Your Turn: On Nov. 5, let’s bring our conscience to the voting booth
As a pastor of the United Church of Christ, I inherit a liberal faith tradition. By liberal I mean a faith that is not static, chiseled in stone or received from on high. Instead, it is more like a conversation between transcendent truths and the complexities of life. Truths are forged on the anvil of human experience. The line between principle and practice is never straight.
What truths? Preeminently, these two: first, that every human being is valued and worthy and, second, that creation itself is holy, sacred and good. In the book of Genesis, God declares, “humankind is created in the image of the Creator.” Early on the ancient writers posed this declaration in the form of a question. “Am I my brother’s keeper?” This is what Cain asked God when God confronted the murderer for killing his brother Abel.
These are the ponderings passed down from our ancestors. Whispered into our hearts is the voice that says, “What does it mean to be my brother’s/sister’s keeper?”
The words of our forebears come to us less as rigid platitudes, certainties about how we should act in any given moment, and more as a North Star pointing the way, guiding us to see the difference between good and evil, right and wrong. We draw strength today from our leaders in the past who have faithfully followed their North Star.
When our nation was being torn apart over slavery, and when Kansas became the showdown for this fight, our abolitionists ancestors listened to their conscience. They left the comforts of the East, to brave a new life on the frontier because they heard the voice that said, “Slavery is an abomination in the eyes of God.”
One of Lawrence’s preeminent abolitionist leaders and the pastor at Plymouth Church — the church I served for 24 years — was the Rev. Richard Cordley.
He railed against the evil of slavery. This attracted the attention of William Quantrill who set out to “get” the abolitionist preacher. On Aug. 21, 1863, Quantrill and his band of ruffians unleashed terror on Lawrence, killing 150 citizens and setting the city on fire. The reverend and his wife, Mary, escaped unharmed after friends ferried them across the Kansas River. Cordley practiced what he preached. Richard and Mary took into their home Lizzie, a runaway slave. They willingly defied the Fugitive Slave Law.

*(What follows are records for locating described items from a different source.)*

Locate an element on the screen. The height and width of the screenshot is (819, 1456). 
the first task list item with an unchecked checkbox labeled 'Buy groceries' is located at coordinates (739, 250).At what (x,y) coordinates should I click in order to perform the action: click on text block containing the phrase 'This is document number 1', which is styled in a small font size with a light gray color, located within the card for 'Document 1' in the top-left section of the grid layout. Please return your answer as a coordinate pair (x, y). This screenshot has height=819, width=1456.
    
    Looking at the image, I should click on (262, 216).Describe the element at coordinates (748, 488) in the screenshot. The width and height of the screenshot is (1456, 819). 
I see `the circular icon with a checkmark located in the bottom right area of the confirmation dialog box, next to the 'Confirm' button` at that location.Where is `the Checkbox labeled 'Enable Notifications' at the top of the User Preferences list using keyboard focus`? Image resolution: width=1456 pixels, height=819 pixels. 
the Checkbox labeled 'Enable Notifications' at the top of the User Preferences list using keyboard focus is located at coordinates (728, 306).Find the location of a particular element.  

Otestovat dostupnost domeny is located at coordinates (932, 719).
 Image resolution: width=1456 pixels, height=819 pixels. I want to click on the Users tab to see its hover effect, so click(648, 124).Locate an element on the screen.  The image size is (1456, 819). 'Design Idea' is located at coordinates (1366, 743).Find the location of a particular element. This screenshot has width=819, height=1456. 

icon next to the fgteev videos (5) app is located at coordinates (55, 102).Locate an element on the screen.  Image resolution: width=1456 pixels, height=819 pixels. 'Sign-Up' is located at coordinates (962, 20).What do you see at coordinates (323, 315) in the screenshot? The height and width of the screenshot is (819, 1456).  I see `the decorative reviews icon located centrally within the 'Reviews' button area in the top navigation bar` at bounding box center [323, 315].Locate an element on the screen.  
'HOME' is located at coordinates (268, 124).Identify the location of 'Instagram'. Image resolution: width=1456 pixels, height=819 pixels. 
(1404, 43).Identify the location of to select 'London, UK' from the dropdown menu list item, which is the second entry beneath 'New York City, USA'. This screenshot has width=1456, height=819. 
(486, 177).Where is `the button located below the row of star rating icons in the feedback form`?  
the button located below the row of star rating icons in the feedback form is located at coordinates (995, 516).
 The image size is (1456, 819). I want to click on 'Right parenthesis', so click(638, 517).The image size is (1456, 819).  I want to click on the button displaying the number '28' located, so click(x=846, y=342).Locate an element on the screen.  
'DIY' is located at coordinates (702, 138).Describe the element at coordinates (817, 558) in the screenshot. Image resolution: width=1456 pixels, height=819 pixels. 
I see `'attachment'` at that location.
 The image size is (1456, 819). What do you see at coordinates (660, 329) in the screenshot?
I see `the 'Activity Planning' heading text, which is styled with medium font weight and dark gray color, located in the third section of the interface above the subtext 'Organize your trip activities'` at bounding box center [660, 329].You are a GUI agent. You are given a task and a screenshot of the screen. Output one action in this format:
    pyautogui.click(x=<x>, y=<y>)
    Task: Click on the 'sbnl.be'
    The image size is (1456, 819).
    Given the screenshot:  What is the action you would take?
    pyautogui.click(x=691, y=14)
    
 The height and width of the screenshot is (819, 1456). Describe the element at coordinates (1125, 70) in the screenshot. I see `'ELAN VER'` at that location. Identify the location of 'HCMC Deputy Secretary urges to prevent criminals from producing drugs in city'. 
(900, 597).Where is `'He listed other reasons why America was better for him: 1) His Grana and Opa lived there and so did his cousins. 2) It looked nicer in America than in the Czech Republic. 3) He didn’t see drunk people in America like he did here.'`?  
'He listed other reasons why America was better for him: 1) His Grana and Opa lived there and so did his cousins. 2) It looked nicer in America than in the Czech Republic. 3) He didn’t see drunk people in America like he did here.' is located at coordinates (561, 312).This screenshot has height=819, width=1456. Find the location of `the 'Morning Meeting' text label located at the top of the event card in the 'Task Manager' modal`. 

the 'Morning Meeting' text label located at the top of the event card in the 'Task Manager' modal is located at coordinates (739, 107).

Throughout our national history, faith leaders of all traditions have awakened the nation’s conscience to live out her ideals. One hundred years after the attack on Lawrence, Martin Luther King Jr. stood on the steps of the Lincoln Memorial and shared his vision. He dreamt of a day when little Black children and little white children would sit down together at the table of brotherhood. With the ancient words of the prophets whispering into his ears, King compelled us as a nation to look into our souls and see the yawning chasm between our ideals and our reality.
For some time now, the impact of our faith traditions, which shaped and were shaped by leaders like Cordley and King, has waned. Participation in religious organizations is in decline. According to Gallup, on any given weekend, about three in 10 U.S. adults attend religious services, down from 42% two decades ago.
We live in a time too when other voices spew falsehoods. Social media and other forms of communication have become toxic. We are tempted to tune out.
We dare not. Soon we will be choosing our next president. Like the 1850s, history is offering up another showdown moment. Once again, the timeless quest for human dignity and the care for all creation are on the line. Consider the threats:
• Fellow citizens by the color of their skin or country of origin are singled out, smeared as subhuman.
• Our children are unable to walk into a school building without fear of being shot.
• Our warming planet cries out for relief.
In this moment, our conscience — the voices of our ancestors whispering into our ears — is calling us to match our words with our deeds. And yes, people of good faith will differ on how best to put principle into practice. Accepting this is the essence of democracy.
Still, conscience is a powerful thing, a fire burning within. On Nov. 5 let’s bring some to the voting booth.
— Peter Luckey is a pastor of the United Church of Christ.